**** Data for this exercise ****

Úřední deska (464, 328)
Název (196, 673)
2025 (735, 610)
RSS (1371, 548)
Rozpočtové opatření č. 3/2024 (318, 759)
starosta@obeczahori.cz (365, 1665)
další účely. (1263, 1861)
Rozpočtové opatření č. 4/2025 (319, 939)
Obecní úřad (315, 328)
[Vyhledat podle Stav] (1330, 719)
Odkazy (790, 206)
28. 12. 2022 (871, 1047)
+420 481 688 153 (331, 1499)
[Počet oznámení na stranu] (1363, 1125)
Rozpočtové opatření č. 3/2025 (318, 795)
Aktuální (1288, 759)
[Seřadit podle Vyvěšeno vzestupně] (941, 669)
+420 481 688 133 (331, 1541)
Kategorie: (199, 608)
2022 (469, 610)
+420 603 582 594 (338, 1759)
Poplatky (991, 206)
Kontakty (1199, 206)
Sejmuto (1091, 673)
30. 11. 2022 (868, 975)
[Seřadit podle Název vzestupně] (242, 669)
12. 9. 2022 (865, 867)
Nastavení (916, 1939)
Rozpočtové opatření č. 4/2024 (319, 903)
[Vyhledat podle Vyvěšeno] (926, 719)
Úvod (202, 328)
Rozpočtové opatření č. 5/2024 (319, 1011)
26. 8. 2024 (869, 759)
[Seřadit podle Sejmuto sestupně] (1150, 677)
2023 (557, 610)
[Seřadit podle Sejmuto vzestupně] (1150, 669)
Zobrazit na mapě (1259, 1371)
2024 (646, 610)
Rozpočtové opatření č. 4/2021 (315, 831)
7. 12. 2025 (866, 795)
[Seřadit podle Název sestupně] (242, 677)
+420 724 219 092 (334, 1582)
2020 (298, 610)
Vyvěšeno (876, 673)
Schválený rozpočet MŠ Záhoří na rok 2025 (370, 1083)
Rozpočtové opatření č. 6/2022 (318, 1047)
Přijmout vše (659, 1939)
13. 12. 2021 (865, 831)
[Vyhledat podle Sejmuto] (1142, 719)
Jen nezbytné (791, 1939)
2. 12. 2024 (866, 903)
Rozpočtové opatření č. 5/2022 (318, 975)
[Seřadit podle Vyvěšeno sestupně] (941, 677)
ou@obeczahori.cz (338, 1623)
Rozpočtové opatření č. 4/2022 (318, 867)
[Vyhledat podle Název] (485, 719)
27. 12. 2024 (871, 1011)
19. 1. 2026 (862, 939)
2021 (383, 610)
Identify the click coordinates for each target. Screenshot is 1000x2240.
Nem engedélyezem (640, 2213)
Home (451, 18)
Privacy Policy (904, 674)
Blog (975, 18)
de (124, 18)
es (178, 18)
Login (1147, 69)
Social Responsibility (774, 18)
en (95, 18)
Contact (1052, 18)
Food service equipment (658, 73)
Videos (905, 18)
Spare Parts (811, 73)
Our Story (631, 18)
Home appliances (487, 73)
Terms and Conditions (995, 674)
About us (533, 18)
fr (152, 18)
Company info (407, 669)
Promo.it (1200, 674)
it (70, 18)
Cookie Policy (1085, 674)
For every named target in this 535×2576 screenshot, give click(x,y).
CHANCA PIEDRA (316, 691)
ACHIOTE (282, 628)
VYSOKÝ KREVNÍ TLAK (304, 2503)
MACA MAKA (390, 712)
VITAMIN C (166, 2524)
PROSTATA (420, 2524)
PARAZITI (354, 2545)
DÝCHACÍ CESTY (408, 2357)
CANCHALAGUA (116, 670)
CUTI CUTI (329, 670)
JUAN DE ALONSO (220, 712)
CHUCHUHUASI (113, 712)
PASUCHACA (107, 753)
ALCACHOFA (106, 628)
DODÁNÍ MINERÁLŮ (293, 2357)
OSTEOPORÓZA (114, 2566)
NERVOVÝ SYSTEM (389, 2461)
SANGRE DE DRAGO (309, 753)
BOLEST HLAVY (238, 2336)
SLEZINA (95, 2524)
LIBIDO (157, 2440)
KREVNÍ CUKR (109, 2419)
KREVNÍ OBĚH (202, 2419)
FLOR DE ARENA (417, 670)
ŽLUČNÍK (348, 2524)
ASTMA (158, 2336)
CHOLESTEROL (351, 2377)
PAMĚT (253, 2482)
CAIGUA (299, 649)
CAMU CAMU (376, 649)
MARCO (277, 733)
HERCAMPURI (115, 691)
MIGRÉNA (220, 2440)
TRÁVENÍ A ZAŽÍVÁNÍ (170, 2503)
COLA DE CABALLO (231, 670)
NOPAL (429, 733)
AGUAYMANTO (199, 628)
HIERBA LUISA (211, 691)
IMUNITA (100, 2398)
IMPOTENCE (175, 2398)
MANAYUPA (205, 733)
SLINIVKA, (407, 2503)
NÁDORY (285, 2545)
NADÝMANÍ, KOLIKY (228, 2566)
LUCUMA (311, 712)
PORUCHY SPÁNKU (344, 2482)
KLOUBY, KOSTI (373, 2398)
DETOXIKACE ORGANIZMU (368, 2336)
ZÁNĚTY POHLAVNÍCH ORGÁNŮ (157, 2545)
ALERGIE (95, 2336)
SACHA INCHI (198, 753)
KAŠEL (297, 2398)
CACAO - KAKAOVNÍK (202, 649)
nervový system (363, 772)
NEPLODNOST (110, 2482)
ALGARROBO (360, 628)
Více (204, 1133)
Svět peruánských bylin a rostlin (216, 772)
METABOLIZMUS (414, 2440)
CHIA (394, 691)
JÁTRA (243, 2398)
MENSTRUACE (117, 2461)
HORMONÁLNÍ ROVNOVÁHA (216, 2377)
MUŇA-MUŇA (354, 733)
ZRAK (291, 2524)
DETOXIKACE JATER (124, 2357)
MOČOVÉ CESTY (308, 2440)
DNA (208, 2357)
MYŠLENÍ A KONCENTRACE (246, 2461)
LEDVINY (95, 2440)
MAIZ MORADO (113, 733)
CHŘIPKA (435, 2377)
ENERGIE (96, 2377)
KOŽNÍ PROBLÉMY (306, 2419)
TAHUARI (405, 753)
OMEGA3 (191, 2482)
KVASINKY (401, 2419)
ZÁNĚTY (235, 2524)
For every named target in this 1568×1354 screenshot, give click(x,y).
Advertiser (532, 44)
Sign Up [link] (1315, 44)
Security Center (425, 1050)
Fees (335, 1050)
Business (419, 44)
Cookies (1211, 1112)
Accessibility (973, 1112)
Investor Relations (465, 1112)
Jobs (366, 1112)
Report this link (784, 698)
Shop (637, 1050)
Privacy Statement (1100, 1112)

****

• _Task requirements_: Retype every one of the lines above without changing anything.

• _Final result_:
Úřední deska (464, 328)
Název (196, 673)
2025 (735, 610)
RSS (1371, 548)
Rozpočtové opatření č. 3/2024 (318, 759)
starosta@obeczahori.cz (365, 1665)
další účely. (1263, 1861)
Rozpočtové opatření č. 4/2025 (319, 939)
Obecní úřad (315, 328)
[Vyhledat podle Stav] (1330, 719)
Odkazy (790, 206)
28. 12. 2022 (871, 1047)
+420 481 688 153 (331, 1499)
[Počet oznámení na stranu] (1363, 1125)
Rozpočtové opatření č. 3/2025 (318, 795)
Aktuální (1288, 759)
[Seřadit podle Vyvěšeno vzestupně] (941, 669)
+420 481 688 133 (331, 1541)
Kategorie: (199, 608)
2022 (469, 610)
+420 603 582 594 (338, 1759)
Poplatky (991, 206)
Kontakty (1199, 206)
Sejmuto (1091, 673)
30. 11. 2022 (868, 975)
[Seřadit podle Název vzestupně] (242, 669)
12. 9. 2022 (865, 867)
Nastavení (916, 1939)
Rozpočtové opatření č. 4/2024 (319, 903)
[Vyhledat podle Vyvěšeno] (926, 719)
Úvod (202, 328)
Rozpočtové opatření č. 5/2024 (319, 1011)
26. 8. 2024 (869, 759)
[Seřadit podle Sejmuto sestupně] (1150, 677)
2023 (557, 610)
[Seřadit podle Sejmuto vzestupně] (1150, 669)
Zobrazit na mapě (1259, 1371)
2024 (646, 610)
Rozpočtové opatření č. 4/2021 (315, 831)
7. 12. 2025 (866, 795)
[Seřadit podle Název sestupně] (242, 677)
+420 724 219 092 (334, 1582)
2020 (298, 610)
Vyvěšeno (876, 673)
Schválený rozpočet MŠ Záhoří na rok 2025 (370, 1083)
Rozpočtové opatření č. 6/2022 (318, 1047)
Přijmout vše (659, 1939)
13. 12. 2021 (865, 831)
[Vyhledat podle Sejmuto] (1142, 719)
Jen nezbytné (791, 1939)
2. 12. 2024 (866, 903)
Rozpočtové opatření č. 5/2022 (318, 975)
[Seřadit podle Vyvěšeno sestupně] (941, 677)
ou@obeczahori.cz (338, 1623)
Rozpočtové opatření č. 4/2022 (318, 867)
[Vyhledat podle Název] (485, 719)
27. 12. 2024 (871, 1011)
19. 1. 2026 (862, 939)
2021 (383, 610)
Identify the click coordinates for each target. Screenshot is 1000x2240.
Nem engedélyezem (640, 2213)
Home (451, 18)
Privacy Policy (904, 674)
Blog (975, 18)
de (124, 18)
es (178, 18)
Login (1147, 69)
Social Responsibility (774, 18)
en (95, 18)
Contact (1052, 18)
Food service equipment (658, 73)
Videos (905, 18)
Spare Parts (811, 73)
Our Story (631, 18)
Home appliances (487, 73)
Terms and Conditions (995, 674)
About us (533, 18)
fr (152, 18)
Company info (407, 669)
Promo.it (1200, 674)
it (70, 18)
Cookie Policy (1085, 674)
For every named target in this 535×2576 screenshot, give click(x,y).
CHANCA PIEDRA (316, 691)
ACHIOTE (282, 628)
VYSOKÝ KREVNÍ TLAK (304, 2503)
MACA MAKA (390, 712)
VITAMIN C (166, 2524)
PROSTATA (420, 2524)
PARAZITI (354, 2545)
DÝCHACÍ CESTY (408, 2357)
CANCHALAGUA (116, 670)
CUTI CUTI (329, 670)
JUAN DE ALONSO (220, 712)
CHUCHUHUASI (113, 712)
PASUCHACA (107, 753)
ALCACHOFA (106, 628)
DODÁNÍ MINERÁLŮ (293, 2357)
OSTEOPORÓZA (114, 2566)
NERVOVÝ SYSTEM (389, 2461)
SANGRE DE DRAGO (309, 753)
BOLEST HLAVY (238, 2336)
SLEZINA (95, 2524)
LIBIDO (157, 2440)
KREVNÍ CUKR (109, 2419)
KREVNÍ OBĚH (202, 2419)
FLOR DE ARENA (417, 670)
ŽLUČNÍK (348, 2524)
ASTMA (158, 2336)
CHOLESTEROL (351, 2377)
PAMĚT (253, 2482)
CAIGUA (299, 649)
CAMU CAMU (376, 649)
MARCO (277, 733)
HERCAMPURI (115, 691)
MIGRÉNA (220, 2440)
TRÁVENÍ A ZAŽÍVÁNÍ (170, 2503)
COLA DE CABALLO (231, 670)
NOPAL (429, 733)
AGUAYMANTO (199, 628)
HIERBA LUISA (211, 691)
IMUNITA (100, 2398)
IMPOTENCE (175, 2398)
MANAYUPA (205, 733)
SLINIVKA, (407, 2503)
NÁDORY (285, 2545)
NADÝMANÍ, KOLIKY (228, 2566)
LUCUMA (311, 712)
PORUCHY SPÁNKU (344, 2482)
KLOUBY, KOSTI (373, 2398)
DETOXIKACE ORGANIZMU (368, 2336)
ZÁNĚTY POHLAVNÍCH ORGÁNŮ (157, 2545)
ALERGIE (95, 2336)
SACHA INCHI (198, 753)
KAŠEL (297, 2398)
CACAO - KAKAOVNÍK (202, 649)
nervový system (363, 772)
NEPLODNOST (110, 2482)
ALGARROBO (360, 628)
Více (204, 1133)
Svět peruánských bylin a rostlin (216, 772)
METABOLIZMUS (414, 2440)
CHIA (394, 691)
JÁTRA (243, 2398)
MENSTRUACE (117, 2461)
HORMONÁLNÍ ROVNOVÁHA (216, 2377)
MUŇA-MUŇA (354, 733)
ZRAK (291, 2524)
DETOXIKACE JATER (124, 2357)
MOČOVÉ CESTY (308, 2440)
DNA (208, 2357)
MYŠLENÍ A KONCENTRACE (246, 2461)
LEDVINY (95, 2440)
MAIZ MORADO (113, 733)
CHŘIPKA (435, 2377)
ENERGIE (96, 2377)
KOŽNÍ PROBLÉMY (306, 2419)
TAHUARI (405, 753)
OMEGA3 (191, 2482)
KVASINKY (401, 2419)
ZÁNĚTY (235, 2524)
For every named target in this 1568×1354 screenshot, give click(x,y).
Advertiser (532, 44)
Sign Up [link] (1315, 44)
Security Center (425, 1050)
Fees (335, 1050)
Business (419, 44)
Cookies (1211, 1112)
Accessibility (973, 1112)
Investor Relations (465, 1112)
Jobs (366, 1112)
Report this link (784, 698)
Shop (637, 1050)
Privacy Statement (1100, 1112)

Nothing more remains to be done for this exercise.